Lu Yu was a unique and interesting figure, and anyone who cares for Chinese poetry in English is certain enjoy this book.
4 internautes sur 4 ont trouvé ce commentaire utile 
HASH(0xa29b6b7c) étoiles sur 5 Songs and Sojourns of a Stubborn Hawk 6 février 2008
Par Crazy Fox - Publié sur Amazon.com
Format: Relié
As a poet, Lu Yu goes a bit against the grain. Hardly the refined Taoist recluse type, there's something defiantly ordinary and down-to-earth about this man whose greatest unrealized ambition in life was to see his country stop piddling around and go to war already. Probably this guy was a real jerk--but an irresistibly likable one. A good bulk of his poems dwell on patriotic dreams of retaking North China from the Barbarian Chin, and, since this stance went against the official policy of the Southern Sung Dynasty, the rest of his poems dwell in loving detail on his everyday country life when out of a job as a government official. Almost as if to say, yeah, you fired me on trumped-up charges, but I'm doing fine here, thank you all the same. Even his literary name, the loose translation of which figures as the title of this book, evinces some of his defiance, delightfully incorporating the charges of drunken dereliction of duty used against him.

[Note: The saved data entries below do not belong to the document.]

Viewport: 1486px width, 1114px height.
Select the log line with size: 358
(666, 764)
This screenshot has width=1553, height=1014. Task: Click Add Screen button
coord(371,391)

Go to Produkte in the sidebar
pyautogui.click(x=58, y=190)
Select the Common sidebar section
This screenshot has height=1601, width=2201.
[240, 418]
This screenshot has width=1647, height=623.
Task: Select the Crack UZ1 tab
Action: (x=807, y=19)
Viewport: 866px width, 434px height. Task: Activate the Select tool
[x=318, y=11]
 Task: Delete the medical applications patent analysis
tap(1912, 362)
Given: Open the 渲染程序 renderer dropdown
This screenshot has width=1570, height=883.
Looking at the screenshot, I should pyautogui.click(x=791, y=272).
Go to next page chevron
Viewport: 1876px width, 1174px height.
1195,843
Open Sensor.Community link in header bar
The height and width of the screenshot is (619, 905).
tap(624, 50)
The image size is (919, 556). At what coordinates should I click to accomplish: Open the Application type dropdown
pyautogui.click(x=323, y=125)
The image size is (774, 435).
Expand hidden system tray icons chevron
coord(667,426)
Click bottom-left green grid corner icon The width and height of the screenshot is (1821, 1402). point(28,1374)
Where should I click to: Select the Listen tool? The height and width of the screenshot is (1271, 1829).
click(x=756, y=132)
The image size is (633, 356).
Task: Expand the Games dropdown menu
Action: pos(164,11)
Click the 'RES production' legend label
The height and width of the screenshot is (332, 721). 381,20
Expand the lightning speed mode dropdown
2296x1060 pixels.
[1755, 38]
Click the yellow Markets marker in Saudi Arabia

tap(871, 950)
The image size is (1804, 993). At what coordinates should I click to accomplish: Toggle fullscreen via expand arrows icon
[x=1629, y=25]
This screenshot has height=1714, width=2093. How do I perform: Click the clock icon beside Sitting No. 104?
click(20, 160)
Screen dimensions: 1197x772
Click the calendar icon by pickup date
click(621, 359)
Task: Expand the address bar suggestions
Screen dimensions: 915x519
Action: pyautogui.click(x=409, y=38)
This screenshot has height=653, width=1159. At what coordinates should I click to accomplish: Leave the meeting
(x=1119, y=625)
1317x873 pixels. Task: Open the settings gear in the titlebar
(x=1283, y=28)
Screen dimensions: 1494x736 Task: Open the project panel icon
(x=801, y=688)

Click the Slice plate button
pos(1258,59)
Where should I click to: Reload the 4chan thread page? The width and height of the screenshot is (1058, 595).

Of course, bombastically hawkish poems with preachy political themes, while convincingly sincere, tend not to weather the passage of centuries all that well even under the best of circumstances, and Lu Yu's seem especially bound to jar against contemporary poetic expectations and sensibilities. The opposite may be said of his irreverent homebody poems of simple everyday family life--these appeal directly to us across the intervening barriers of time, space, culture, and history; they feel more like real poetry to us. In which case the translator, Burton Watson, has struck a judicious balance between these two themes, including enough of the former that we get a proper and accurate sense of what Lu Yu's characteristic concerns were while somewhat favoring the latter ones we (and he, the translator, as he tells us outright) are more likely to enjoy as literature. And as always, with Watson the resulting translations are as close to a brilliant fusion of scholarly accuracy and literary quality as is perhaps humanly possible.

In addition to this modest sampling of Lu Yu's voluminous output of poems, Watson also includes a selective translation of Lu Yu's prose "Diary of a Trip to Shu" (about one third of the original). This seems a bit chopped up, okay for a generalist like me but probably a bit annoying for committed Sinologists. But one gets a vivid impression of the sights and sounds, the experiences and hardships of river travel as Lu Yu records the ups and downs of his trip. Here too we get a glimpse of a different, deeper Lu Yu with hints of an interest in Taoism. Usually poetry is the venue by which scholar officials such as Lu explored such concerns, but there's almost no hint of it in Lu's poetry at all. And then here of all places in a prosaic travel journal on the way to a government post it pops up unexpectedly. Lu Yu, just as he pleases, going against the grain to the very end.